16 maggio 2026 · 8 min di lettura
L'evoluzione delle recensioni locali: Come l'AI di Google scova le fake review e come spingere quelle reali nel Milanese
Google Business Profile, linguaggio naturale e strategie per attività locali a Milano e provincia
Per un ristoratore a Brera, un idraulico a Monza o uno studio legale in zona Porta Nuova, le recensioni su Google Business Profile sono spesso il primo contatto con il cliente. Nel 2026 Google non si limita a contare le stelle: modelli di linguaggio analizzano pattern, ripetizioni, burst di recensioni negative da concorrenti e testi generici da bot. Capire questa evoluzione è la differenza tra ranking locale stabile e profilo penalizzato.
Come l'AI di Google individua le fake review
- Similarità testuale: decine di recensioni con frasi quasi identiche attivano filtri.
- Profilo recensore: account nuovi, senza storico, che lasciano solo 5 stelle o solo 1 stella a catena.
- Geo e comportamento: recensioni da IP o aree non coerenti con la clientela reale del locale.
- Linguaggio generico: «Ottimo servizio, consigliatissimo!!!» senza dettagli su prodotto, staff o contesto.
Acquistare pacchetti di recensioni o scambiare «ti do 5 stelle se tu mi dai 5» è rischio elevato: Google può rimuovere recensioni, abbassare la visibilità o mostrare avvisi di attività sospetta.
Recensioni «gradite all'AI»: cosa significa in pratica
Non serve ingannare l'algoritmo con keyword stuffing. Serve autenticità ricca di segnali: il cliente descrive cosa ha ordinato, chi lo ha servito, un problema risolto, un confronto con un'esperienza precedente. Queste recensioni alimentano sia il ranking locale sia le risposte di Google AI Overview quando qualcuno cerca «miglior pizza napoletana Navigli».
Strategie per il territorio milanese
- Timing post-servizio: SMS o QR in fattura subito dopo un'esperienza positiva (non mesi dopo).
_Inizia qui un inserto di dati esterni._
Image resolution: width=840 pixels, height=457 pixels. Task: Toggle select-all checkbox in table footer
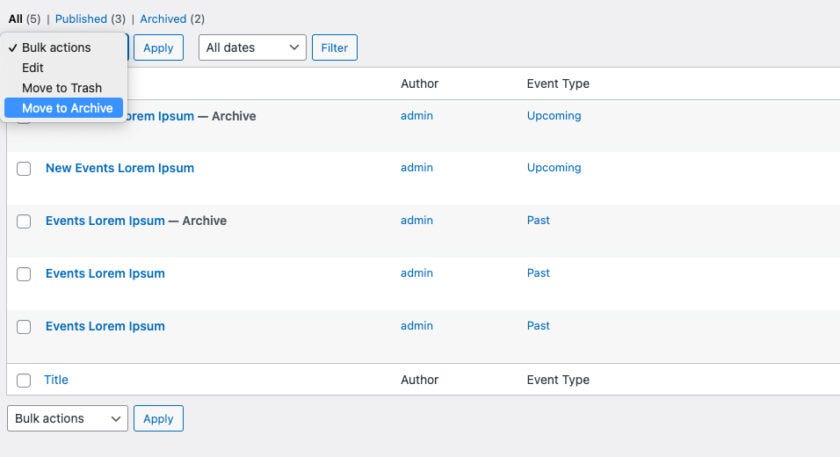[x=24, y=380]
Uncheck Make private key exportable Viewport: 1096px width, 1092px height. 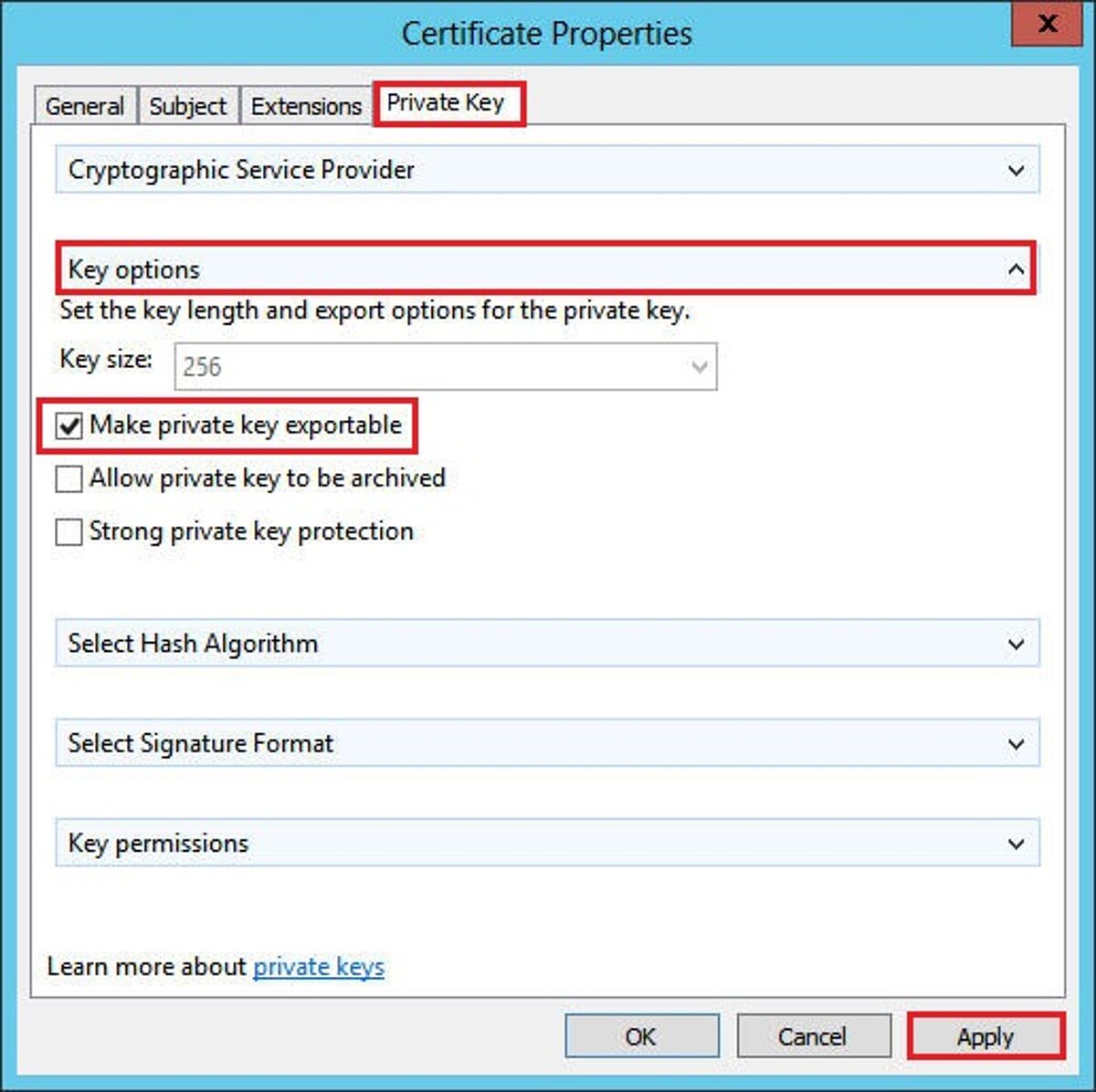[x=69, y=425]
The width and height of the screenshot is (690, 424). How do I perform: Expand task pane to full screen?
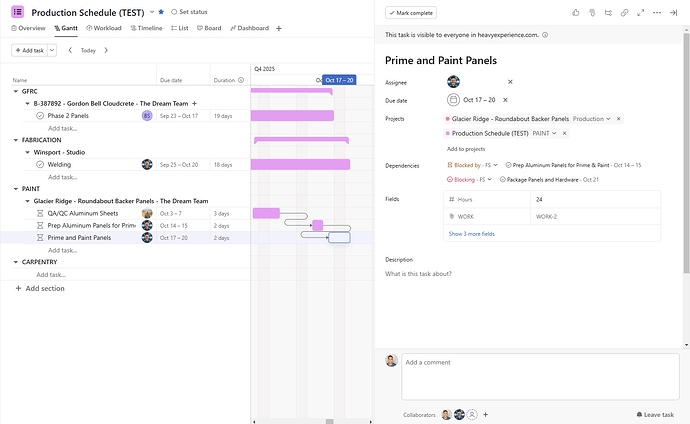(x=641, y=13)
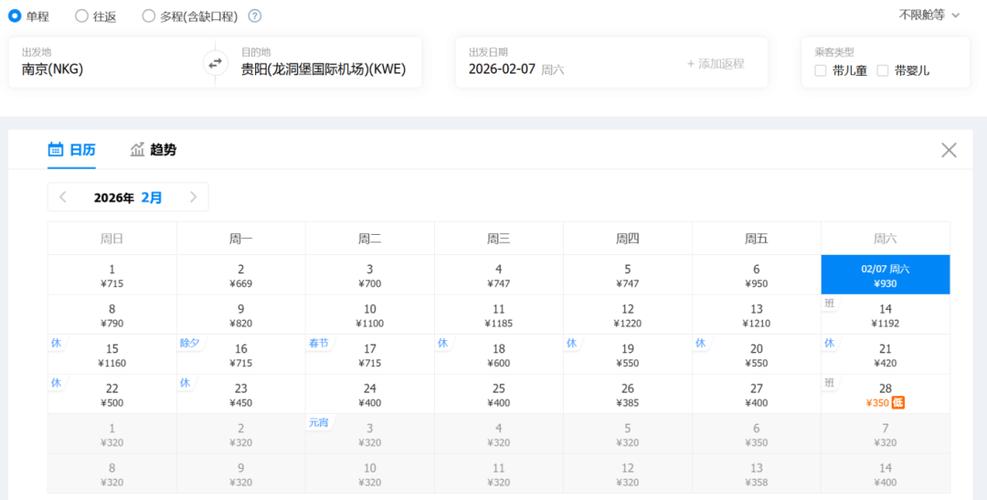Go to next month arrow
Viewport: 987px width, 500px height.
(193, 197)
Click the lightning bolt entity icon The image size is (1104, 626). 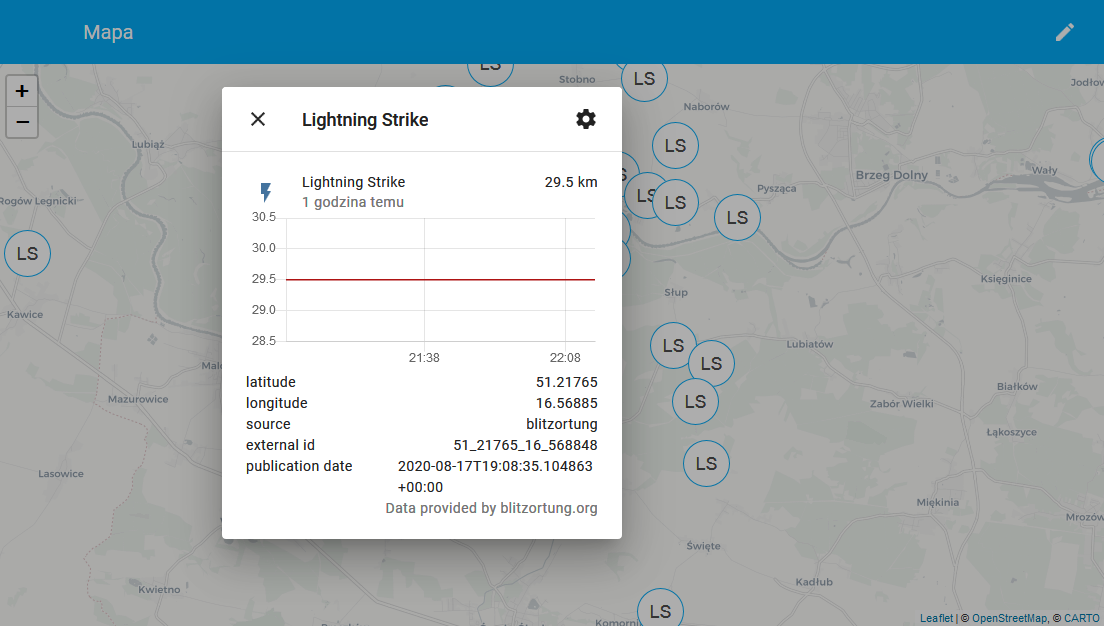point(266,192)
- Chiedi un dettaglio: «Cosa ti è piaciuto di più?» — la risposta diventa testo utile nella recensione.
- Rispondi a tutte le recensioni, anche le neutre: tono professionale, nomi, riferimenti al servizio specifico.
- Coerenza NAP: nome, indirizzo, telefono identici su sito, GBP, social e directory locali (Pagine Gialle, Bing Places).
- Foto reali del locale e del team: profili con contenuti verificati convergono con recensioni credibili.
- Eventi e stagionalità: una pasticceria a Milano che spiega il panettone artigianale attira recensioni contestuali — segnale forte per ricerche stagionali.
Gestire le negative senza panico
Una recensione negativa dettagliata e una risposta costruttiva valgono più di cinque fake a 5 stelle. Invita il cliente a contattarti offline, mostra correzioni adottate. L'AI di Google valuta anche il dialogo pubblico.
Conclusione
Nel Milanese la concorrenza locale è feroce; le recensioni sono il social proof che gli algoritmi premiano. Investire in feedback reali, dettagliati e gestiti con trasparenza è SEO locale ad altissimo ROI — senza rischiare la rimozione del profilo.